Element lookup records

****************************************

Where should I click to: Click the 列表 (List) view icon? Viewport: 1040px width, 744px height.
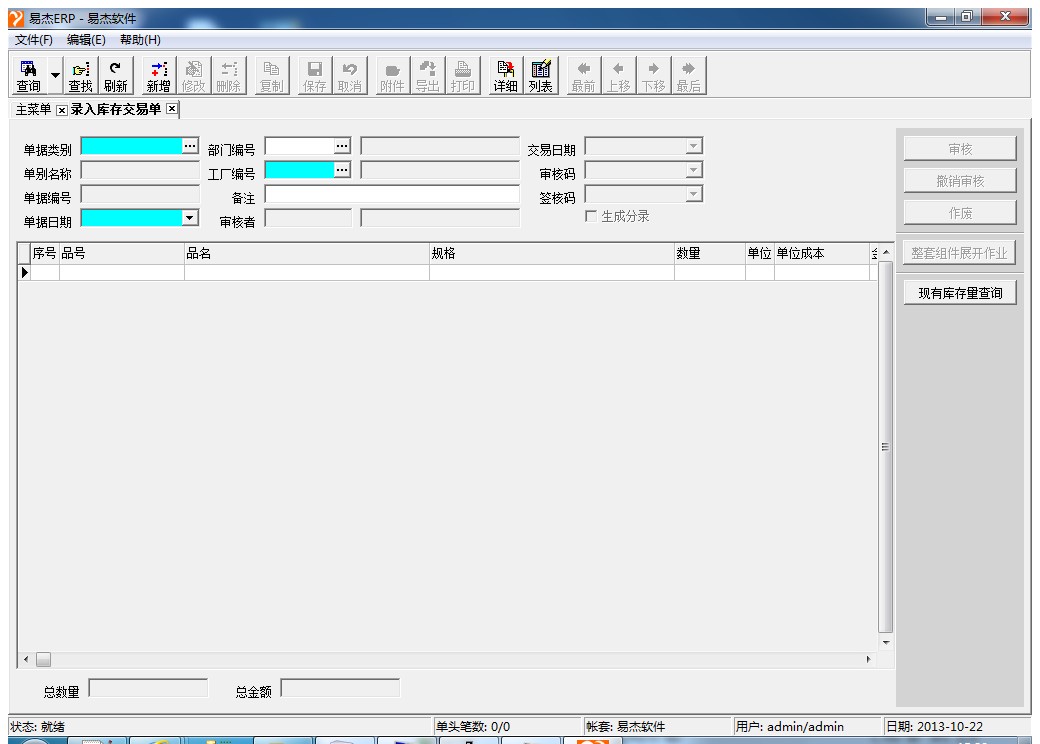pos(541,75)
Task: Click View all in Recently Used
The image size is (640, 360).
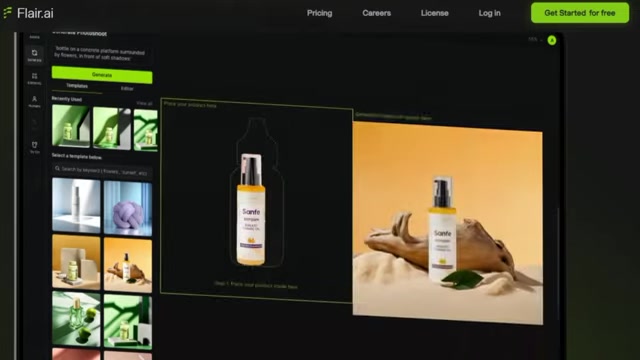Action: pyautogui.click(x=144, y=103)
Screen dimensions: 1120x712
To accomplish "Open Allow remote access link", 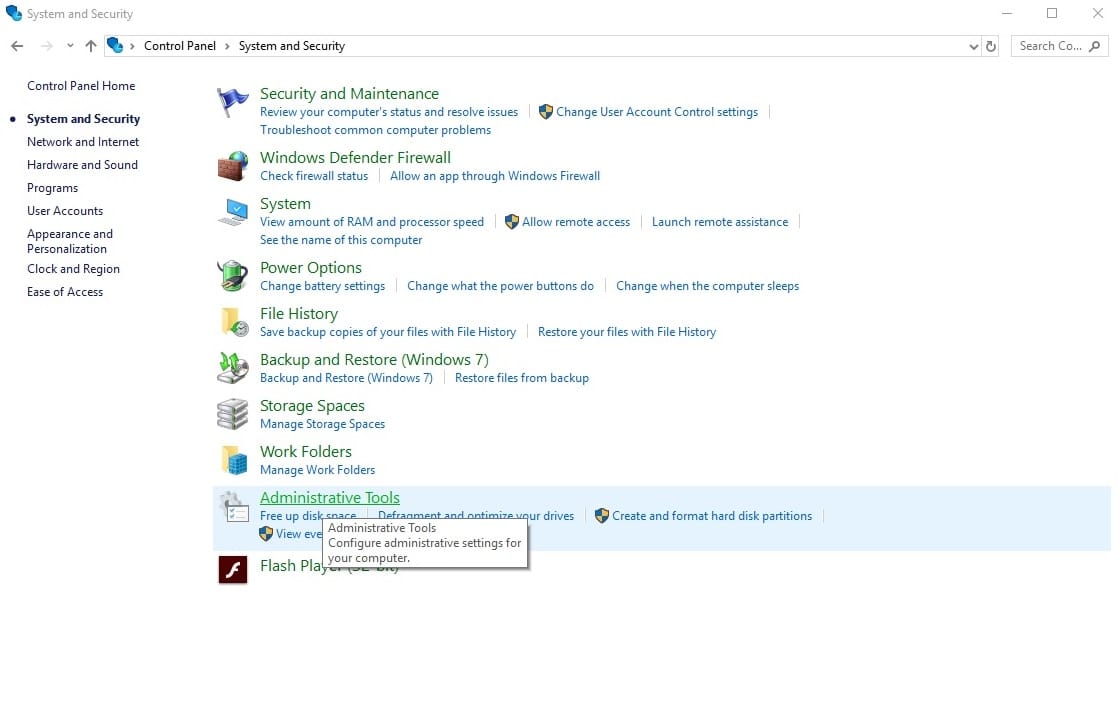I will 575,222.
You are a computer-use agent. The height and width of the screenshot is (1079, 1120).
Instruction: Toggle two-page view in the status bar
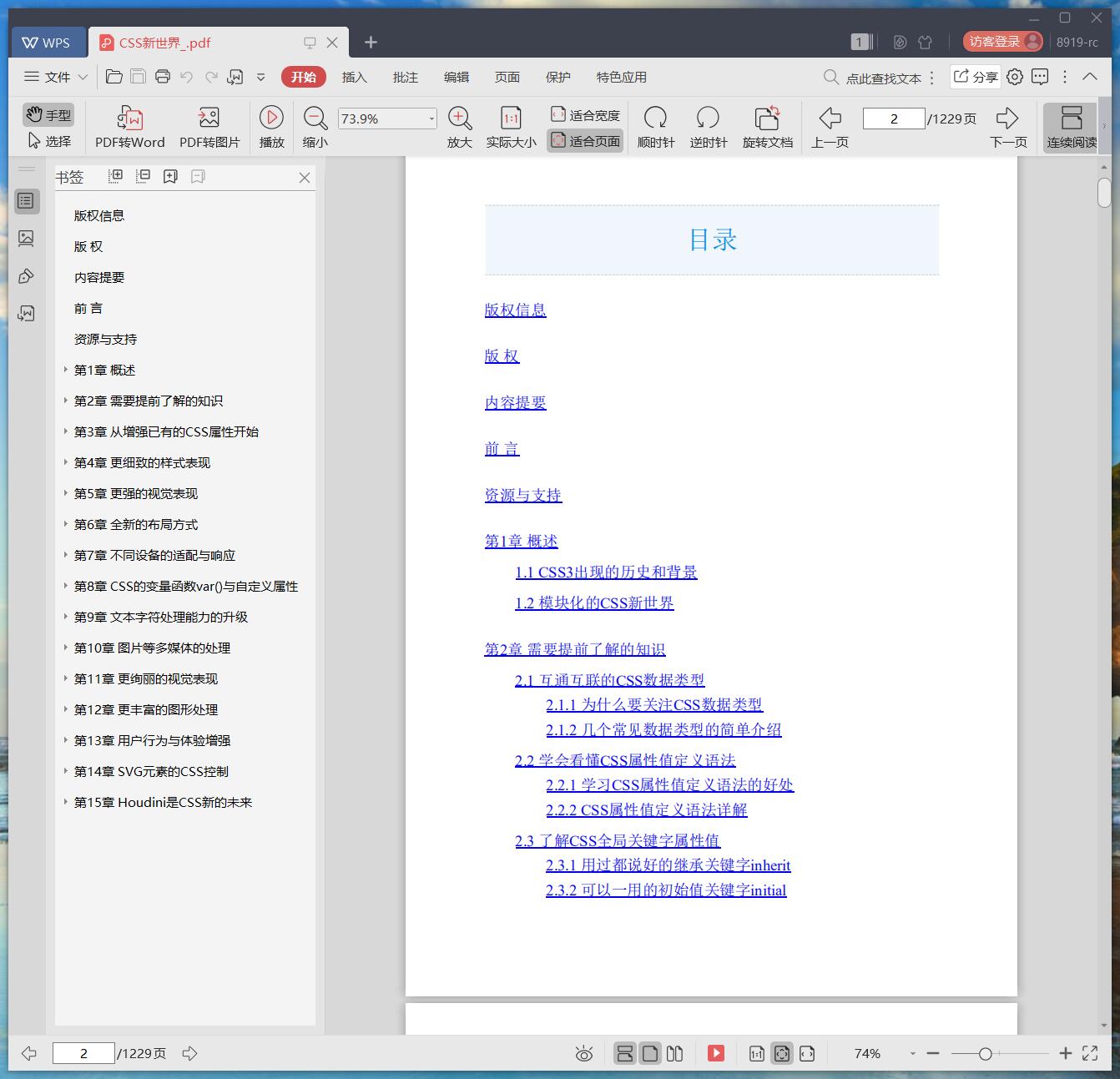pos(675,1053)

****************************************

> [What you should do]
Copy the data word for word from the line with "You are a computer-use" up to and including the last line of the data, and leave the pictures out of your answer.

> [Output of the exercise]
You are a computer-use agent. The height and width of the screenshot is (1079, 1120).
Instruction: Toggle two-page view in the status bar
pos(675,1053)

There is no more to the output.